▼▼▼
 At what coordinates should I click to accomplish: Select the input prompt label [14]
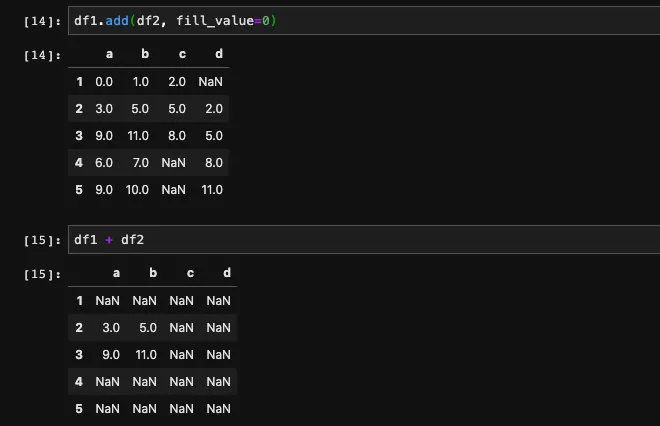[x=43, y=21]
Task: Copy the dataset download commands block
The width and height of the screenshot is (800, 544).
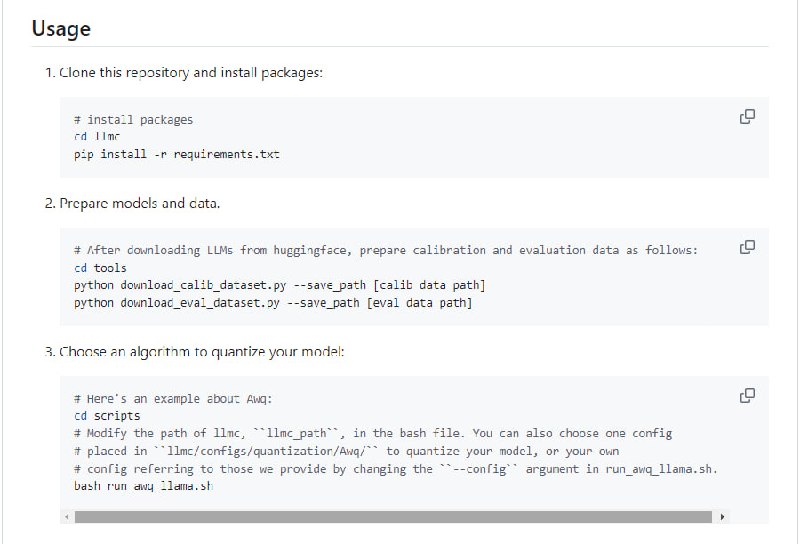Action: click(746, 247)
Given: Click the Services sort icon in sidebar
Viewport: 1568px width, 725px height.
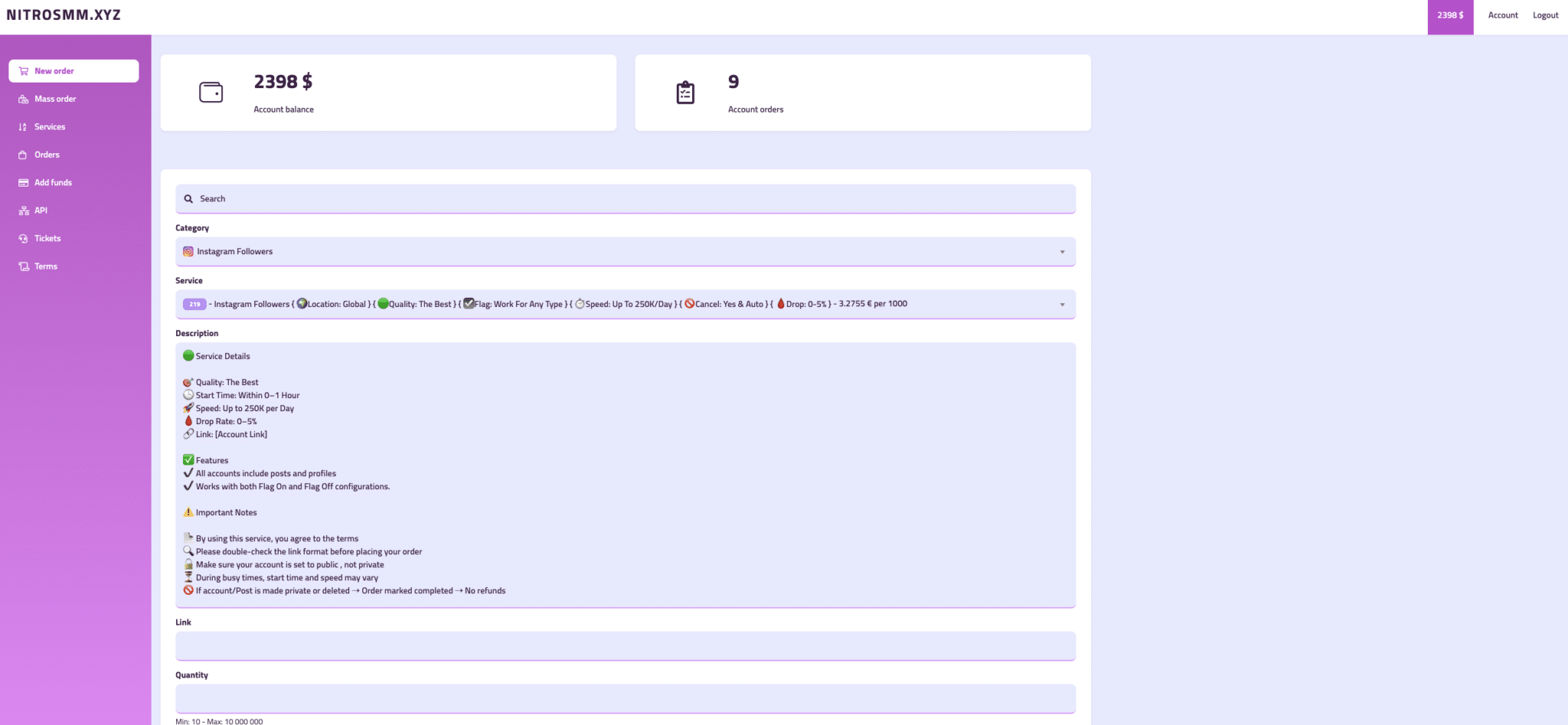Looking at the screenshot, I should click(23, 127).
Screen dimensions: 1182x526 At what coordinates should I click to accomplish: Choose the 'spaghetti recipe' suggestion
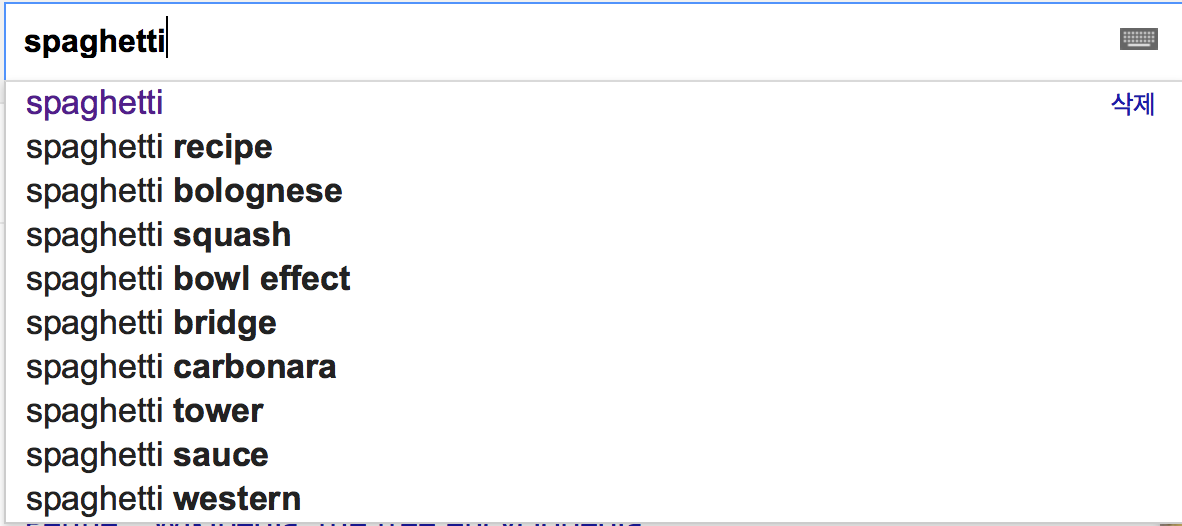click(149, 147)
▲▲▲
WHAT IS REQUIRED
With pictures omitted, copy exactly the lines from the one containing "Screen dimensions: 1182x526" through the final line of the listing, both included.

EXERCISE RESPONSE
Screen dimensions: 1182x526 At what coordinates should I click to accomplish: Choose the 'spaghetti recipe' suggestion
click(149, 147)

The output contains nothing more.